Business Objects: Cartesis customers will benefit

Business Objects is committed to supporting Cartesis customers, Schwarz said. It boasts about 42,000 customers worldwide, while Cartesis has about 1,300, including Citizens Bank Corporation, Cargill, Nissan, PepsiAmericas and Sysco. Schwarz said both companies' customers will benefit from the combined performance management suite. Business Objects plans to integrate the two vendors' features for enterprise planning, budgeting and profitability management in the suite, he said, while adding in Cartesis's financial consolidation and reporting functionality. Business Objects' integrated data model is a differentiator, he said, as is its underlying platform.
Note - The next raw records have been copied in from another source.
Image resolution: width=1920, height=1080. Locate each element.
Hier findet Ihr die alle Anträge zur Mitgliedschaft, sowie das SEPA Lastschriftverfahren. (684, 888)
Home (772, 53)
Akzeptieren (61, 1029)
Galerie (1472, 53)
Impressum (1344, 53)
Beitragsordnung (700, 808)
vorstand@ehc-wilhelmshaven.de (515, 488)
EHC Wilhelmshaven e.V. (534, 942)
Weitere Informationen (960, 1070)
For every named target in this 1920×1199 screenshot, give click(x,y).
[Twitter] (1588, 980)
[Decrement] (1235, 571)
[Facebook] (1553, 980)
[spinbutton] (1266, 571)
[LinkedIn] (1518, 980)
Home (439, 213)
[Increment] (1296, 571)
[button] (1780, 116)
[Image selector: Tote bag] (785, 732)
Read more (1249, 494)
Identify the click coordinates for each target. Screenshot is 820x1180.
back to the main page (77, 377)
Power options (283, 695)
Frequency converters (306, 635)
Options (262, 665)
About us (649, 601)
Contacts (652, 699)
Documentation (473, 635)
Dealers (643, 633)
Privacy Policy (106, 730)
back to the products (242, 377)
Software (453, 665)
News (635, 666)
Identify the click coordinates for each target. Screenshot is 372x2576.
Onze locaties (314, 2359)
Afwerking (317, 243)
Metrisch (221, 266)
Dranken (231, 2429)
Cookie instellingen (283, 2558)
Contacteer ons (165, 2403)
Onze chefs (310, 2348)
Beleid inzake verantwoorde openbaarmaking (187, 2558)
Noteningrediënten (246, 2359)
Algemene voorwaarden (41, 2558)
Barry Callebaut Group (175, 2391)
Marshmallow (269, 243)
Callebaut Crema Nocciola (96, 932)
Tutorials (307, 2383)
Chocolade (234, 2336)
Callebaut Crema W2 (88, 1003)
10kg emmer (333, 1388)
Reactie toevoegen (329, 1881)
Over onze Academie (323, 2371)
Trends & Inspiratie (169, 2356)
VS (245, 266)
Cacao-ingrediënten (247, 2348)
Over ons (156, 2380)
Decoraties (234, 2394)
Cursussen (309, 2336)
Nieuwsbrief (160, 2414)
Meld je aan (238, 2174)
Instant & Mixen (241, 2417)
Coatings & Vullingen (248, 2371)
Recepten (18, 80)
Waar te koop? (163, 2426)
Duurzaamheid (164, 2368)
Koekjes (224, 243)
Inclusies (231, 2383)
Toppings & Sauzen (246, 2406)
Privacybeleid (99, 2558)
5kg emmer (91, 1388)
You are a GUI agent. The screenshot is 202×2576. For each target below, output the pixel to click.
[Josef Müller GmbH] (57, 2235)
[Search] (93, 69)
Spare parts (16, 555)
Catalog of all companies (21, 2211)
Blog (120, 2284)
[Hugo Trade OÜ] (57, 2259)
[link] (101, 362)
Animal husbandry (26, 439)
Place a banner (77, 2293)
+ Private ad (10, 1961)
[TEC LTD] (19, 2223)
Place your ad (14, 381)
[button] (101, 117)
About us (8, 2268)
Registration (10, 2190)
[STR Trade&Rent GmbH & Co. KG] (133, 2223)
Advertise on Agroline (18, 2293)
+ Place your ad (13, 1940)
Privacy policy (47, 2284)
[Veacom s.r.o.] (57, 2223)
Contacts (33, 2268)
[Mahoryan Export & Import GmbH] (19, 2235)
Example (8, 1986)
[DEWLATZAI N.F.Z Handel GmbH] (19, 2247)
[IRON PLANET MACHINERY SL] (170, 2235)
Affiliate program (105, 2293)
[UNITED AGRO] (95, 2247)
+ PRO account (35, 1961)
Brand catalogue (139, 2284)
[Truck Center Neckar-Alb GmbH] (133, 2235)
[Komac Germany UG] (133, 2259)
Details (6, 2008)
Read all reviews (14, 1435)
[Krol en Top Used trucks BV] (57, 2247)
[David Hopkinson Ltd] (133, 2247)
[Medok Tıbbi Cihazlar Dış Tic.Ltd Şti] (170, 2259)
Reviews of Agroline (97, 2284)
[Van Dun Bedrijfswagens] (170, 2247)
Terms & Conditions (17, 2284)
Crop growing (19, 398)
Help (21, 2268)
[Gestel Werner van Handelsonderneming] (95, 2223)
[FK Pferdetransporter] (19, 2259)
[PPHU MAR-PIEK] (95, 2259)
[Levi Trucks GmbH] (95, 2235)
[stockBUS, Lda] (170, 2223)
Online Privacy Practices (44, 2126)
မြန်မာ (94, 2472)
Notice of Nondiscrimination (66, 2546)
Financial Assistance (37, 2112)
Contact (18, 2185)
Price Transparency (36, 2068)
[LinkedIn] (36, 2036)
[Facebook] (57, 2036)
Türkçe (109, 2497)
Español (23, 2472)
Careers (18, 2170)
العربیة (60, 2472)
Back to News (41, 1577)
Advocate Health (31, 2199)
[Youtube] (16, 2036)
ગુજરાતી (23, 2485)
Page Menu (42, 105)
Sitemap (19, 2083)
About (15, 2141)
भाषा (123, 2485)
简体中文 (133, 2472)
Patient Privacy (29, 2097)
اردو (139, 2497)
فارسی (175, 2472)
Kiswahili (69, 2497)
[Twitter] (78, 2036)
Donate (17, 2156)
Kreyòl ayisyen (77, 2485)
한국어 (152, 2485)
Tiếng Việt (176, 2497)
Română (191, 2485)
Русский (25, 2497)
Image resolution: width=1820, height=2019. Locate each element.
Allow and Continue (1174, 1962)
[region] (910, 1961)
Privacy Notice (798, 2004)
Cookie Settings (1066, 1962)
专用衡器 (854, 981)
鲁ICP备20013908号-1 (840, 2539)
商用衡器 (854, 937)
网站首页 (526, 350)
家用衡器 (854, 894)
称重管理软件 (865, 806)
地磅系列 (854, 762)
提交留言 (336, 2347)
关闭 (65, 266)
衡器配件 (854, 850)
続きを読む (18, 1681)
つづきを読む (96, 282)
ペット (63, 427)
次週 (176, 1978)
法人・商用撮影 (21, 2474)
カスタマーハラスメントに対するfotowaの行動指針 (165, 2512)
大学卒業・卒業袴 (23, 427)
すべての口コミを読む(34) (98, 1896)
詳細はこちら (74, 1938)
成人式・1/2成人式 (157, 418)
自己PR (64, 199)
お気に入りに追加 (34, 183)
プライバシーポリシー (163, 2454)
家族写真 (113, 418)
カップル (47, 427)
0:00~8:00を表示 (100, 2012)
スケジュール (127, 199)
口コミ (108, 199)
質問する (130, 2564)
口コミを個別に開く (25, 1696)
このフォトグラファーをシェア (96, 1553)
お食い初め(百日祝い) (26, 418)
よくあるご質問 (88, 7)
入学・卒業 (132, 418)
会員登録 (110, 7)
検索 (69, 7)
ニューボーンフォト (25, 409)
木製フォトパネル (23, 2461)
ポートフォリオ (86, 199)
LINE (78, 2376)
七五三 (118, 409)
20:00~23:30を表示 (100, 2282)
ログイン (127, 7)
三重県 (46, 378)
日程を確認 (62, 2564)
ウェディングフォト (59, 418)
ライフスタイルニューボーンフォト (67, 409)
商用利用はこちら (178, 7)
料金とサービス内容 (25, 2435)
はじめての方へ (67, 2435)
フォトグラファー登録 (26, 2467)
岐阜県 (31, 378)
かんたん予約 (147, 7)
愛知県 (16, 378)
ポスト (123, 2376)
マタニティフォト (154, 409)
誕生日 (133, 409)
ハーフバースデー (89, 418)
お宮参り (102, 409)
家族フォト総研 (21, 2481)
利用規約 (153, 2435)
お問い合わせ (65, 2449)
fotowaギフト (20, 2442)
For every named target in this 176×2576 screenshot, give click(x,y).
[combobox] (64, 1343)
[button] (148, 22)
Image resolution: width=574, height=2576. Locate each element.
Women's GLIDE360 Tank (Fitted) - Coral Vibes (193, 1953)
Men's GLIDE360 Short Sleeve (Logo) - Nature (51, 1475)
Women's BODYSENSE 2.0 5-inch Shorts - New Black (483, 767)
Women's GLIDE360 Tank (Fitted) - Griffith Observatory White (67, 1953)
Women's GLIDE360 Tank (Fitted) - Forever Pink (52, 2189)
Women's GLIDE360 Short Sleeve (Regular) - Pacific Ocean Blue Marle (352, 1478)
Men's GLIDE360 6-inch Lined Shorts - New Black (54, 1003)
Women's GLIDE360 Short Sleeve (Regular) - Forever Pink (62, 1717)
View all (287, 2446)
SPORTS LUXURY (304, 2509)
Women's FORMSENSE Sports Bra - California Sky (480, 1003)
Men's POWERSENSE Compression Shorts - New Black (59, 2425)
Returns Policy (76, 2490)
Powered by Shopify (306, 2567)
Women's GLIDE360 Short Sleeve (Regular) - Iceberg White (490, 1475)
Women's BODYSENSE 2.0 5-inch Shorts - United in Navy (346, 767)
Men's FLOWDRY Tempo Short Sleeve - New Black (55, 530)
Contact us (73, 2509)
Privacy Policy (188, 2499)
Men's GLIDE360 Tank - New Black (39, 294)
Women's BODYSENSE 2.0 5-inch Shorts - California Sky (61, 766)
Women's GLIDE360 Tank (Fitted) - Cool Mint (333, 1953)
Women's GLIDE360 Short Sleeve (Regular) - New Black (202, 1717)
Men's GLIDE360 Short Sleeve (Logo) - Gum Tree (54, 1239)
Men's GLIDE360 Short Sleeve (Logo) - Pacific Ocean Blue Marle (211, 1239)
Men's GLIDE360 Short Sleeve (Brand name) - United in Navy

"We believe that being standards-based, independent of transactional and other operational data systems, and being able to cover all of the data in the enterprise, and beyond the enterprise, is where the differentiation comes between us and our competition," Schwarz said.

Analyst: Lots of product integration ahead

The acquisition is likely a "knee-jerk reaction" to the Oracle-Hyperion deal, according to Gerry Brown, senior analyst with Towcester, U.K.-based Bloor Research International Ltd. While it may help Business Objects get deeper into the combined BI and performance management market and compete more directly with Oracle, there will be some significant product integration required to deliver a unified suite, he said. Cartesis acquired several products in a series of small 2005 acquisitions and is still in the process of integrating its own portfolio.

"Cartesis has been trying to integrate their products and flesh out a platform, and Business Objects has been doing the same thing," Brown said. "These are two sets of products that look very similar from the outside, so they'll need to do some severe product rationalization."

But Business Objects will benefit from the services arm of Cartesis, which includes several hundred financially savvy consultants, he said. Professional services are often required for financial consolidation implementations, Brown explained, and that's something Business Objects will need as it expands its performance management products and reaches out to more chief financial officers.

Cartesis will become a part of the Business Objects Enterprise Performance Management product line organization. Mark Doll, senior vice president and general manager of Global Services and EPM for Business Objects, and Didier Benchimol, CEO of Cartesis, will lead the integration efforts, according to the press release.

The deal is expected to close within 90 days and is subject to regulatory approval and other customary closing conditions.